Liberalisasi Perdagangan Tak Mendukung Swasembada Pangan
Berita

Liberalisasi Perdagangan Tak Mendukung Swasembada Pangan

Kebijakan WTO masih mengizinkan untuk memberlakukan bea masuk dan tarif produk pangan maksimal 40 persen.

Oleh:
FNH
Bacaan 2 Menit
Liberalisasi Perdagangan Tak Mendukung Swasembada Pangan
Hukumonline

Beberapa kebijakan perdagangan dalam era globalisasi ternyata mengesampingkan kepentingan petani nasional. Padahal, sebagai salah satu sektor pembangun perekonomian nasional, hasil bercocok tanam petani juga menentukan keberhasilan program pemerintah dalam swasembada pangan.

Liberalisasi perdagangan akan mempermudah masuknya produk impor ke Indonesia melalui beberapa perjanjian dan kerjasama antar negara. Sebut saja ASEAN-China Free Trade Area (ACFTA) dan ASEAN Economic Community yang akan beroperasi mulai 2015. Implementasi kedua perjanjian ini diyakini bisa mematikan produksi dalam negeri. Pasar domestik dibanjiri oleh produk asing yang harganya jauh lebih murah ketimbang produk pangan yang dihasilkan petani Tanah Air. Bahkan dari perjanjian tersebut, semua produk dari negara yang tergabung di dalam ACFTA dan AEC dibebaskan bea masuk dan tarif.

Menurut Ketua Harian Himpunan Kerukunan Tani Indonesia (HKTI), Sutrisno Iwantono, kebijakan tersebut tidak mendukung program swasembada pemerintah. Pasalnya, penawaran harga bahan pangan impor jauh lebih murah ketimbang produk dalam negeri. Akibatnya, petani tidak menikmati untung dan enggan bercocok tanam karena tak mendapatkan perlindungan dari Pemerintah di tengah maraknya liberalisasi perdagangan.

“Harus dikenakan bea masuk dan tarif sehingga harga impor lebih tinggi daripada harga yang ditawarkan petani.

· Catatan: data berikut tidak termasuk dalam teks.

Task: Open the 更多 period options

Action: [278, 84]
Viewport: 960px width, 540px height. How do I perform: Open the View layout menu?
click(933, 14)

Dan pastinya ini menguntungkan petani kita,” kata Sutrisno dalam sebuah diskusi di Jakarta, Senin (25/3).

Sutrisno menyayangkan sikap pemerintah yang terkesan tunduk terhadap China. Ia menilai, perjanjian tersebut dibuat berdasarkan kepentingan China sementara merugikan petani dalam negeri. Lagipula, lanjutnya, World Trade Organization (WTO) masih memberikan peluang kepada setiap negara anggota untuk  mengenakan bea masuk maksimal 40 persen untuk sektor pangan.

Selain itu, guna mendukung program swasembada pangan yang dicanangkan Pemerintah, bea masuk dan tarif impor bahan pangan sebaiknya dikembalikan lagi ke petani. Caranya, memberikan pupuk yang baik, bibit yang berkualitas dan menerbitkan kebijakan yang melindungi petani dalam negeri. “Dikenakan bea masuk dan jangan takut dengan ACFTA karena WTO saja mengizinkan itu,” ujarnya.

Kebijakan bea masuk nol persen ini, dimafaatkan para importir untuk memonopoli pasar. Para importir bisa mengatur pasar karena mendapatkan impor bahan pangan dengan harga yang lebih rendah dan menyimpannya pada gudang-gudang yang tidak pernah didata oleh pemerintah.